Strategies for Accessible Healthcare for People with Disabilities Living in Rural Communities

July 17, 2024 | Ty B. Aller, Audrey Juhasz

A person holding a smartphone participating in a telehealth appointment.

Access to adequate care can often be difficult in rural communities, where public health and healthcare infrastructure is stretched. Rural communities are in need of more robust services to effectively improve the well-being and quality of life for people with disabilities who also experience chronic health conditions (CHCs) and frequent mental distress (FMD). Services to address these concerns are already underfunded and stressed. Effective solutions will require both specialization and community engagement to be successful.

To help aid health officials address these growing concerns, researchers at the Institute for Disability Research, Policy and Practice at Utah State University, aided by funds from CDC and in collaboration with ASTHO and The Association of University Centers on Disabilities, sought to better understand the prevalence and trends of CHCs and FMD among people with disabilities living in the intermountain west.

Using data from the Behavioral Risk Factor Surveillance System collected by CDC, researchers wanted to understand how urbanicity impacted the prevalence of CHCs and FMD. These two aspects were selected because they represent aspects of both physical and psychological health. In two reports, researchers found that adults with disabilities in the United States were more likely than people without disabilities to experience CHCs and FMD. Surprisingly, CHCs and FMD were both not more common among people with disabilities living in rural communities compared to urban communities. This is critically important because it suggests that people with disabilities living in rural areas are just as likely to develop a CHC or experience mental distress as those living in urban areas. However, healthcare resource availability is typically lower in rural communities compared to urban communities due to differences in economic and healthcare infrastructure. This suggests that although people with disabilities are just as likely to develop concerning physical and psychological conditions, they may have more difficulty getting the services they need. To address these disparities, it is critical that public health and healthcare infrastructure is expanded in rural areas. However, rural communities can be resistant to sudden and large change instituted by those outside of the community, so balance and community buy-in are vital to long-lasting and sustainable change.

Actionable Strategies for Health Agencies

Step 1: Shift focus from “curing” disease processes to promoting community engagement, inclusion, and well-being.

Too often, programming for people with disabilities emphasizes trying to find “cures” for their concerns rather than promoting well-being through meaningful engagement and inclusion. People with disabilities may not view their disability as something to be cured or fixed but as an integral part of their identity to be seen and supported. As health agencies continue developing responses to complicated health challenges, they can focus programming that improves health equity for people with disabilities and promotes meaningful engagement and genuine inclusion.

Step 2: Include and empower people with disabilities in planning state-wide responses to increase accessibility of healthcare services.

States are making concerted efforts to include communities in the development and delivery of health equity programming.

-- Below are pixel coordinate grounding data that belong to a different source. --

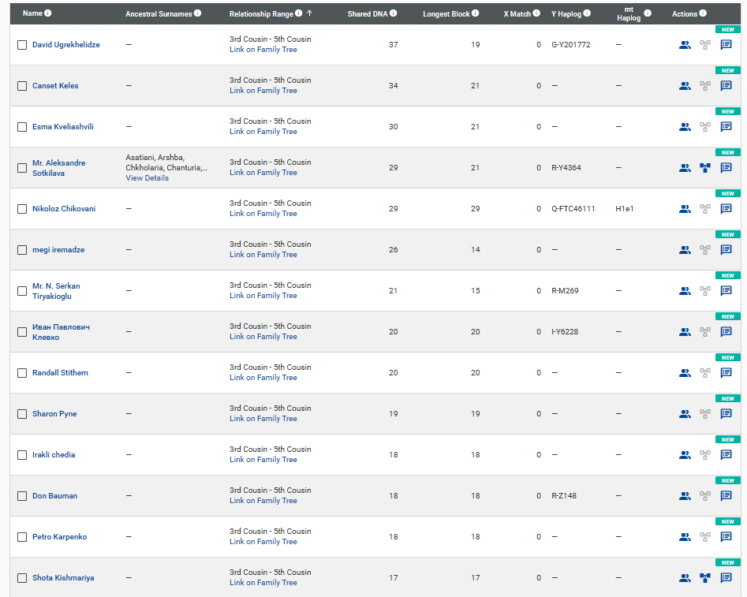Click info icon next to Y Haplog
The image size is (747, 597).
pyautogui.click(x=587, y=13)
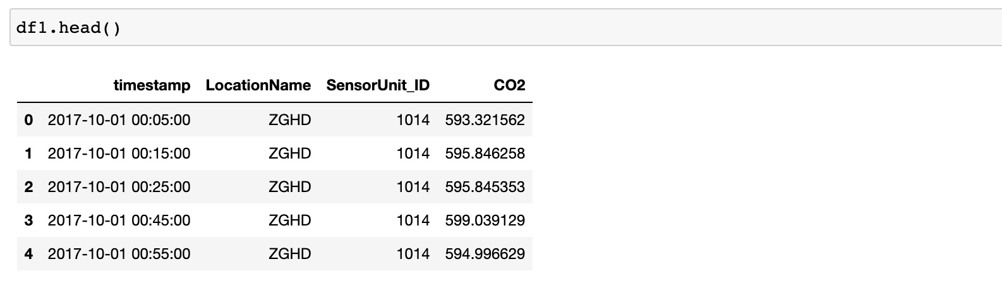Select timestamp 2017-10-01 00:15:00 cell
Viewport: 1002px width, 283px height.
119,154
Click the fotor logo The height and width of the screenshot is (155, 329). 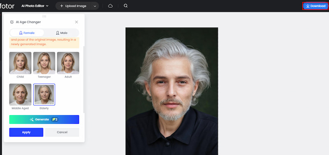(x=7, y=6)
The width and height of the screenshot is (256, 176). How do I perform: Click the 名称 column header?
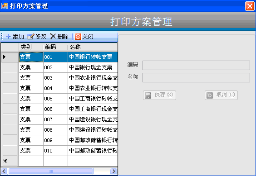pyautogui.click(x=93, y=47)
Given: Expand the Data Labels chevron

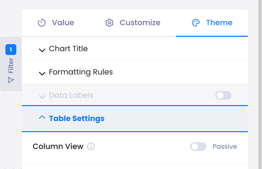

However, a lot of work remains to expand accessibility to people with disabilities. This is especially important when considering delivery of programming through internet-based services, as broadband internet access is still severely lacking in the United States. Empowering communities to lead these efforts is crucial for long-term sustainability and effectiveness. This can be done by directly including people with disabilities in planning and also collaborating with groups like community health workers that can help tailor the development and dissemination of programming in ways that are more likely to be useful for communities. For example, following the COVID-19 pandemic, communities include people with disabilities in emergency preparedness planning to ensure that services are more accessible to all.

Step 3: Leverage the power of scalable, transdiagnostic programs.

The sheer variety and diverse needs of people with disabilities experiencing CHCs and FMD make it very challenging to provide effective programming to improve health equity. Because of this, it is essential for health agencies to consider using and/or incentivizing transdiagnostic programs that can simultaneously address varying conditions, like CHCs and FMD, while improving well-being. Online self-guided mental health programs are widely available and are often provided in low-cost, easily scalable formats. These programs work by having individuals practice mental health skills in a self-guided format that includes interactive activities based on empirically validated psychosocial interventions that are commonly used in in-person services. These programs are cost-effective and can be easily nested and disseminated in existing public health and healthcare infrastructure. Building upon these frameworks provides health agencies with low-effort, high-impact actions that can be included in strategic state-wide plans.

Ultimately, addressing the healthcare needs of people with disabilities in rural communities requires a multifaceted and inclusive approach. By focusing on community engagement, inclusion, and the empowerment of individuals with disabilities, health agencies can develop sustainable strategies that promote health equity. Leveraging scalable, transdiagnostic programs can further enhance the accessibility and effectiveness of healthcare services, ensuring that all individuals, regardless of their location, receive the care and support they need.